Ceramic foams are a special class of porous materials comprised of large voids (cells), with linear dimensions in the range of 10 μm to 5 mm and possessing a geometry that, has been approximated to that of a tetrakaidecahedron (Colombo, 2002).

They are open-cell ceramic structures that may be fabricated in a variety of shapes from a wide range of materials, and they exhibit very high porosities with good interconnectivity (Twigg and Richardson, 2007). Owing to the combination of their special geometry and resulting properties, they can be used in a wide range of engineering applications.
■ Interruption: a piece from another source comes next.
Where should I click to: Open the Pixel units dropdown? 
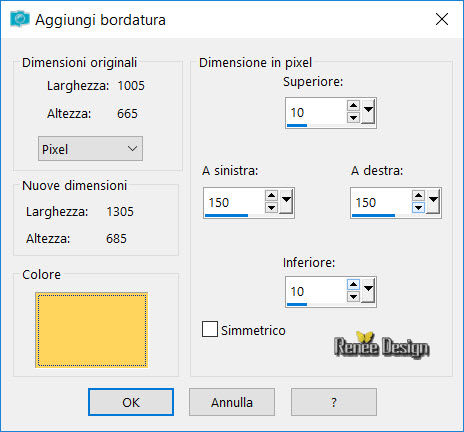[90, 149]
The most popular manufacturing route for ceramic foams is the polyurethane (PU) sponge replica technique o polymeric sponge method. This methodology allows to obtain open cell porous ceramic structures with a controllable pore size, interconnected pores and desired geometry (Ramay and Zhang, 2003). The first step in the manufacturing route involves dipping a reticulated PU sponge in a ceramic slurry, squeezing out the excess liquid and drying the coated foam. Next, the PU template is burnt out (at around 500 ºC) and the structure is sintered at a temperature depending on the desired ceramic material (Blachou et al., 1992, Tripkovic et al., 2006). To deposit the suitable amount of ceramics particles in a single application, the solids content of the slurry has to be high. Alternatively, after a first coating of the support with a less viscous slurry and thermal treatment, several layers of material can be added by additional immersion and thermal treatment cycles. It is important to control the slurry viscosity during the washcoating process, in order to achieve a high loading of ceramic particles, to aid the adhesion of the alumina to the substrate and to prevent the plugging of structure channels (Blachou et al., 1992). The main drawback of ceramic foams produced by this route is their mechanical weakness due to the formation of hollow struts and residual cracks during processing (Han et al., 2002). This limits their performance and their use in certain applications.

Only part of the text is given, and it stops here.